Le processus qui marque la transformation d'un muscle (chez l'animal vivant) en viande (telle que vendue pour l'alimentation) est qualifié de "maturation". Celui-ci peut subir l'impact direct de conditions d'abattage éprouvantes, comme l'expliquait à Science et vie Claudia Terlouw : "Qu'il ait une origine physique [douleur, fatigue, faim...] ou émotionnelle [peur, séparation des congénères], le stress modifie le métabolisme énergétique du muscle, et donc la texture de la viande."
Les explications du magazine permettent de mieux saisir la manière dont le stress se manifeste. "Quand un animal meurt, la circulation sanguine s'arrête, mais ses cellules musculaires, elles, continuent de fonctionner", indique-t-il. "Privées d'oxygène et de nutriments, elles dégradent les réserves locales de glycogène, produisant au passage de l'acide lactique et des protons […] qui s'accumulent dans le muscle. C'est ainsi que la viande s'acidifie progressivement et que son pH se stabilise autour de 5,5 au bout de vingt-quatre heures. Or, stresser un animal durant les heures qui précèdent l'abattage revient à épuiser ses réserves de glycogène. D'où une acidification qui s'interrompt trop tôt et un pH ultime trop élevé (> 6,0). Résultat : la viande est sombre, ferme, sèche et se conserve moins bien."
Repenser entièrement l'abattage
Karine Le Marchand a donc raison lorsqu'elle explique que les conditions d'abattage exercent une influence directe sur les viandes que nous consommons. Néanmoins, il n'est pas nécessaire que les bêtes effectuent d'interminables trajets jusqu'à l'abattoir pour que cet impact néfaste se manifeste. En réalité, le stress lié à l'abattage n'est pas causé par la seule phase de mise à mort : les chercheurs indiquent en effet qu'il est généré dès "la mise à jeun", et se poursuit lors du transport vers l'abattoir.

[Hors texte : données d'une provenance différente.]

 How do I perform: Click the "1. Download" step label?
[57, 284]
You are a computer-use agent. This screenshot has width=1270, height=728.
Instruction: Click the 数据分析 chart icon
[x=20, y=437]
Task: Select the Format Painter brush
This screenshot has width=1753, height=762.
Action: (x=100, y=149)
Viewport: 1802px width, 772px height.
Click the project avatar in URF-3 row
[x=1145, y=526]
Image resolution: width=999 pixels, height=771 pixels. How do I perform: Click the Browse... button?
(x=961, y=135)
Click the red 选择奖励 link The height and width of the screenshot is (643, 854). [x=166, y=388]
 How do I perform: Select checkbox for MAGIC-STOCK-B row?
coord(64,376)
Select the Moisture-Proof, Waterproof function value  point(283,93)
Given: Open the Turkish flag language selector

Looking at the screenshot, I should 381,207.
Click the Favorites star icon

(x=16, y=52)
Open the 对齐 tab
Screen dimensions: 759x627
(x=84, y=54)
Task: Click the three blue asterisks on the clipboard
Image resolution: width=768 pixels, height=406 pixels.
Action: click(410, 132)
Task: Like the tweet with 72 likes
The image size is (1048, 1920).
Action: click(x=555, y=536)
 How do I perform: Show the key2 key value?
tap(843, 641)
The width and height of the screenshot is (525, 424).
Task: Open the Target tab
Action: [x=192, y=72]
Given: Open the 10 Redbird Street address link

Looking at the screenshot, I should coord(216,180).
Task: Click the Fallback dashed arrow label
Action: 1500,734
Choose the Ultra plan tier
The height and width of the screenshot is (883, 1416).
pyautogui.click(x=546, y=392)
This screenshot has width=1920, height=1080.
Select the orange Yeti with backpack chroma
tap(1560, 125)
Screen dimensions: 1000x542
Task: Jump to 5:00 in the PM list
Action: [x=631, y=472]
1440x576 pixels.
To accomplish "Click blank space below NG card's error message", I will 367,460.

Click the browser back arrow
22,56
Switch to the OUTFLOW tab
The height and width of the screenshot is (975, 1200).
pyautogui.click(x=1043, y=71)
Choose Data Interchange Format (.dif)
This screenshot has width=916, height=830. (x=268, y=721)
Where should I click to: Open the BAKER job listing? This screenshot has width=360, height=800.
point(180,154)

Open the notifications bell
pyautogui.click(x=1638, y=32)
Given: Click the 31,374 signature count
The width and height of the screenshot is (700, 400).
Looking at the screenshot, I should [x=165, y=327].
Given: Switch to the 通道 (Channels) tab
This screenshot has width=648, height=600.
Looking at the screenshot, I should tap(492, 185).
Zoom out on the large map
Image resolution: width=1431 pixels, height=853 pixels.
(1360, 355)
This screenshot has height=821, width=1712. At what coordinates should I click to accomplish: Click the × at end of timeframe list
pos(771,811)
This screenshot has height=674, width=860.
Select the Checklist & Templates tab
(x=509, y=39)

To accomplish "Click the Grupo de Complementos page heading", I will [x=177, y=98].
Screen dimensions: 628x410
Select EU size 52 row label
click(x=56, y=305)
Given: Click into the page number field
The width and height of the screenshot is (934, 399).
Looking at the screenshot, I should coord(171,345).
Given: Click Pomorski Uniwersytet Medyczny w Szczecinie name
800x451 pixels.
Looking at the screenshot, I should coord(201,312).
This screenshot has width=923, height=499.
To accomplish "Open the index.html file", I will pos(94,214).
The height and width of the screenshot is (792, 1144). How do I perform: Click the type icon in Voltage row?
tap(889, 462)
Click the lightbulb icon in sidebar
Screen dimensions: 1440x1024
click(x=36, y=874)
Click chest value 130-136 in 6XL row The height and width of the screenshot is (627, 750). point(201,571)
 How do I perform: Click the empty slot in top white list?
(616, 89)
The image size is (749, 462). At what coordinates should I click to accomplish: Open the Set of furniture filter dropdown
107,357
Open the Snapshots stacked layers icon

"Du moment où l'animal sort de sa situation habituelle, de la situation qu'il connaît, avec ses congénères, qu'il sort de son rythme de vie habituel, il est inquiet car il ne sait pas ce qui l'attend. Ça peut être bien, mais aussi ne pas l'être et c'est ce cas de figure qui l'inquiète. Dès que l'on sort l'animal de sa vie habituelle, il est inquiet", expliquait à France Bleu Claudia Terlouw, l'experte de l'Inrae. De fait, l'existence même d'abattoir où transporter les bêtes rend compliquée la prévention du stress, d'où l'hypothèse soulevée par Karine Le Marchand et étudiée par les chercheurs, qui consiste à mettre en place des abattoirs itinérants se déplaçant chez les éleveurs. Des dispositifs déjà expérimentés à l'étranger.